====== Input for this task ======

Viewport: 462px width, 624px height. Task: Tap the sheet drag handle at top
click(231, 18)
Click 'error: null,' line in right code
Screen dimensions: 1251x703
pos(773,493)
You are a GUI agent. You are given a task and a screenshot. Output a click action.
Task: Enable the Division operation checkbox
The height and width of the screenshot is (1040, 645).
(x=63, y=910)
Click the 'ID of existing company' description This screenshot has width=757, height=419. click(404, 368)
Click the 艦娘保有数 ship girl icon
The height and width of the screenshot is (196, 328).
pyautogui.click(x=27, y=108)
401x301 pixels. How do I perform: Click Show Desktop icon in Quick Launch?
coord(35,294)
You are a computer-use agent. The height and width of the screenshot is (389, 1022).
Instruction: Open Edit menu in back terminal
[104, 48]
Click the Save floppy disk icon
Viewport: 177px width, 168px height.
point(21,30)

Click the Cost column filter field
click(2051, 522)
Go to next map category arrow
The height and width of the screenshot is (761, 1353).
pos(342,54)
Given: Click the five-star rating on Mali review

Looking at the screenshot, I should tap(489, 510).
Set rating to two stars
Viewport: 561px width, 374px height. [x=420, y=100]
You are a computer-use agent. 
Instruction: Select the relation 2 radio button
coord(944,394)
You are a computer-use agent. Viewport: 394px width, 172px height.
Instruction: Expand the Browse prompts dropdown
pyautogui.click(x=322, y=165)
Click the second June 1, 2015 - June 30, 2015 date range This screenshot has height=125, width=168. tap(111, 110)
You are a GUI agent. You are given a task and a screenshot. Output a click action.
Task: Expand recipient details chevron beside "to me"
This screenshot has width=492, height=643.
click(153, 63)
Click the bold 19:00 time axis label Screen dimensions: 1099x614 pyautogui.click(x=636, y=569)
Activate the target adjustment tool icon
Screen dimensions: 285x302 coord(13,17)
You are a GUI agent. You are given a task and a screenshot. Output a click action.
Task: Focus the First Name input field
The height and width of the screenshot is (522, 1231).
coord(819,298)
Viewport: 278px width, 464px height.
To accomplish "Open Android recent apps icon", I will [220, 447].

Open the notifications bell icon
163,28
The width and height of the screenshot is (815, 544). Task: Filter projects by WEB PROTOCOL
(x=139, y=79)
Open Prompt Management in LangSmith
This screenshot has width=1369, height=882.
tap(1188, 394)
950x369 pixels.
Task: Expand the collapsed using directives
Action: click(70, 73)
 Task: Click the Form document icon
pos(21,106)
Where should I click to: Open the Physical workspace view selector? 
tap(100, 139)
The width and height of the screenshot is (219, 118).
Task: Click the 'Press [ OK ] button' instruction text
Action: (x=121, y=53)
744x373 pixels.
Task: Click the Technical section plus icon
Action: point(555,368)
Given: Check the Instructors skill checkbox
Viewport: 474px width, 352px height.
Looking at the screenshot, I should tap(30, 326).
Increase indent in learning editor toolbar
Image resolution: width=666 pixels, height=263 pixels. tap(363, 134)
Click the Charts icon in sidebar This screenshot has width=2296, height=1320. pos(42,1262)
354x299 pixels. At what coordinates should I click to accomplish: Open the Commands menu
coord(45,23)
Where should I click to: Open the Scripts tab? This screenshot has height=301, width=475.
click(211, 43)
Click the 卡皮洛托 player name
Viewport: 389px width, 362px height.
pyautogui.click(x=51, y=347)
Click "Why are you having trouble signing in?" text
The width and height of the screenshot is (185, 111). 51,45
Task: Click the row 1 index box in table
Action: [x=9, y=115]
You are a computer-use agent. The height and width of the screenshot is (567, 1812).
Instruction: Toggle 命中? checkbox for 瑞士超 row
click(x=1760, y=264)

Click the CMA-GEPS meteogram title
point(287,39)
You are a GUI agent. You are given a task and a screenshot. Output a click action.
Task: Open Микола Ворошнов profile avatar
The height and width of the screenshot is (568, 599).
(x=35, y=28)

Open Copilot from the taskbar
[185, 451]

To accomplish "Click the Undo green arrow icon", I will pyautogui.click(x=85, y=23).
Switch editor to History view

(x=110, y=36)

======

* Given request
Rewrite the listing above, changing every "computer-use agent" to "screen automation agent" and leaving everything else untouched.

* Answer to the task
Viewport: 462px width, 624px height. Task: Tap the sheet drag handle at top
click(231, 18)
Click 'error: null,' line in right code
Screen dimensions: 1251x703
pos(773,493)
You are a GUI agent. You are given a task and a screenshot. Output a click action.
Task: Enable the Division operation checkbox
The height and width of the screenshot is (1040, 645).
(x=63, y=910)
Click the 'ID of existing company' description This screenshot has width=757, height=419. click(404, 368)
Click the 艦娘保有数 ship girl icon
The height and width of the screenshot is (196, 328).
pyautogui.click(x=27, y=108)
401x301 pixels. How do I perform: Click Show Desktop icon in Quick Launch?
coord(35,294)
You are a screen automation agent. The height and width of the screenshot is (389, 1022).
Instruction: Open Edit menu in back terminal
[104, 48]
Click the Save floppy disk icon
Viewport: 177px width, 168px height.
point(21,30)

Click the Cost column filter field
click(2051, 522)
Go to next map category arrow
The height and width of the screenshot is (761, 1353).
pos(342,54)
Given: Click the five-star rating on Mali review

Looking at the screenshot, I should tap(489, 510).
Set rating to two stars
Viewport: 561px width, 374px height. [x=420, y=100]
You are a screen automation agent. 
Instruction: Select the relation 2 radio button
coord(944,394)
You are a screen automation agent. Viewport: 394px width, 172px height.
Instruction: Expand the Browse prompts dropdown
pyautogui.click(x=322, y=165)
Click the second June 1, 2015 - June 30, 2015 date range This screenshot has height=125, width=168. tap(111, 110)
You are a GUI agent. You are given a task and a screenshot. Output a click action.
Task: Expand recipient details chevron beside "to me"
This screenshot has width=492, height=643.
click(153, 63)
Click the bold 19:00 time axis label Screen dimensions: 1099x614 pyautogui.click(x=636, y=569)
Activate the target adjustment tool icon
Screen dimensions: 285x302 coord(13,17)
You are a GUI agent. You are given a task and a screenshot. Output a click action.
Task: Focus the First Name input field
The height and width of the screenshot is (522, 1231).
coord(819,298)
Viewport: 278px width, 464px height.
To accomplish "Open Android recent apps icon", I will [220, 447].

Open the notifications bell icon
163,28
The width and height of the screenshot is (815, 544). Task: Filter projects by WEB PROTOCOL
(x=139, y=79)
Open Prompt Management in LangSmith
This screenshot has width=1369, height=882.
tap(1188, 394)
950x369 pixels.
Task: Expand the collapsed using directives
Action: click(70, 73)
 Task: Click the Form document icon
pos(21,106)
Where should I click to: Open the Physical workspace view selector? 
tap(100, 139)
The width and height of the screenshot is (219, 118).
Task: Click the 'Press [ OK ] button' instruction text
Action: (x=121, y=53)
744x373 pixels.
Task: Click the Technical section plus icon
Action: point(555,368)
Given: Check the Instructors skill checkbox
Viewport: 474px width, 352px height.
Looking at the screenshot, I should tap(30, 326).
Increase indent in learning editor toolbar
Image resolution: width=666 pixels, height=263 pixels. tap(363, 134)
Click the Charts icon in sidebar This screenshot has width=2296, height=1320. pos(42,1262)
354x299 pixels. At what coordinates should I click to accomplish: Open the Commands menu
coord(45,23)
Where should I click to: Open the Scripts tab? This screenshot has height=301, width=475.
click(211, 43)
Click the 卡皮洛托 player name
Viewport: 389px width, 362px height.
pyautogui.click(x=51, y=347)
Click "Why are you having trouble signing in?" text
The width and height of the screenshot is (185, 111). 51,45
Task: Click the row 1 index box in table
Action: [x=9, y=115]
You are a screen automation agent. The height and width of the screenshot is (567, 1812).
Instruction: Toggle 命中? checkbox for 瑞士超 row
click(x=1760, y=264)

Click the CMA-GEPS meteogram title
point(287,39)
You are a GUI agent. You are given a task and a screenshot. Output a click action.
Task: Open Микола Ворошнов profile avatar
The height and width of the screenshot is (568, 599).
(x=35, y=28)

Open Copilot from the taskbar
[185, 451]

To accomplish "Click the Undo green arrow icon", I will pyautogui.click(x=85, y=23).
Switch editor to History view

(x=110, y=36)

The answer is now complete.